Text segment
------
First, let's extract all reads, whether rearranged or not, that are near rearranged regions (so these reads might be rearranged if we align them more carefully):

local-rearrangements --rearrangements out.maf --min-complex=2 myseq.maf > out2.maf

Here, we only consider rearranged regions that have at least two reads with "complex" rearrangements (anything except tandem duplications). This is because: in some datasets, many reads are rearranged due to (non-alignment) artifacts; and tandem duplications are overwhelmingly common (and sometimes overlap artifactual rearrangements by chance). --min-complex=2 omits a lot of artifactual and boring cases, so we can afford to re-align more slowly-and-sensitively.
------
What to do
Can you reproduce the passage on extracting reads near rearranged regions word for word, from "First, let's extract" up to and including "re-align more slowly-and-sensitively."?

[Stored records]
------
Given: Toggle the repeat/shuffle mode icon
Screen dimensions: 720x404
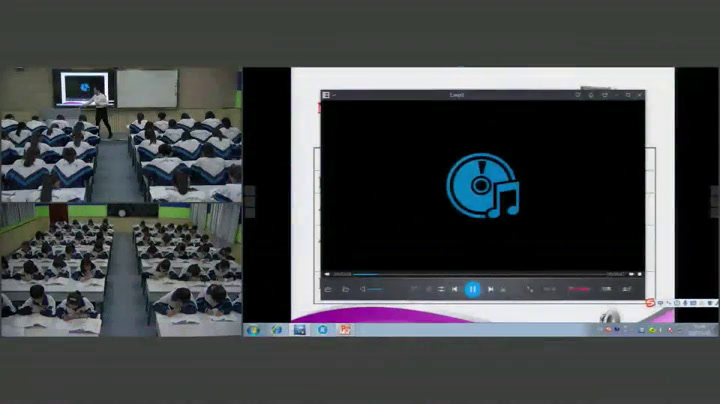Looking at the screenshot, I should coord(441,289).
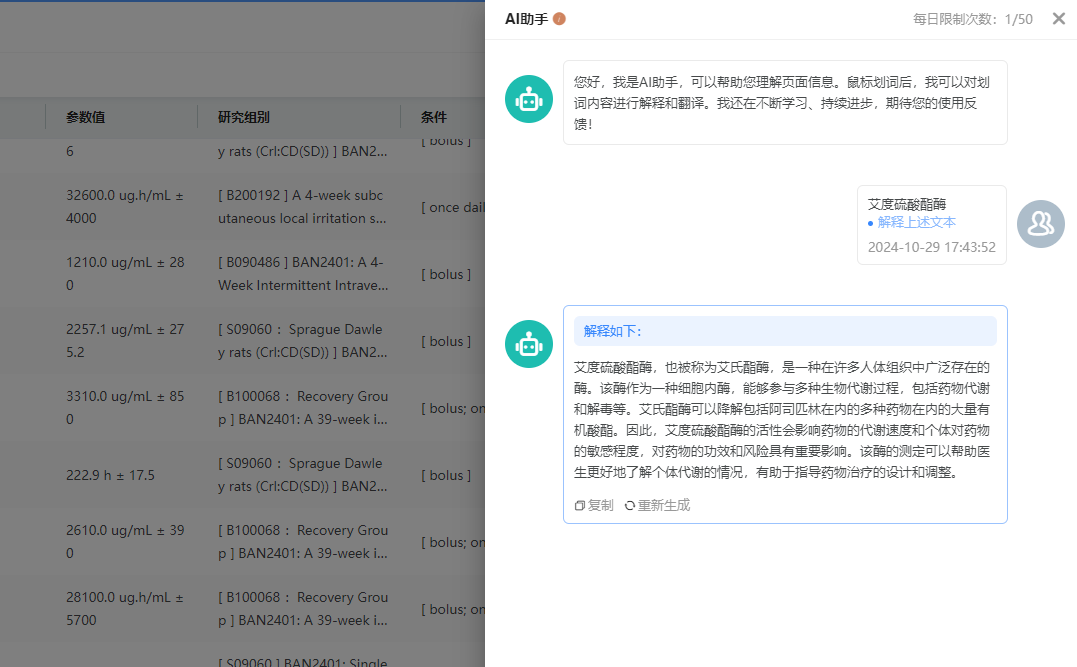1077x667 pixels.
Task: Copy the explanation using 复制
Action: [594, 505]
------
Solved exercise
First, let's extract all reads, whether rearranged or not, that are near rearranged regions (so these reads might be rearranged if we align them more carefully):

local-rearrangements --rearrangements out.maf --min-complex=2 myseq.maf > out2.maf

Here, we only consider rearranged regions that have at least two reads with "complex" rearrangements (anything except tandem duplications). This is because: in some datasets, many reads are rearranged due to (non-alignment) artifacts; and tandem duplications are overwhelmingly common (and sometimes overlap artifactual rearrangements by chance). --min-complex=2 omits a lot of artifactual and boring cases, so we can afford to re-align more slowly-and-sensitively.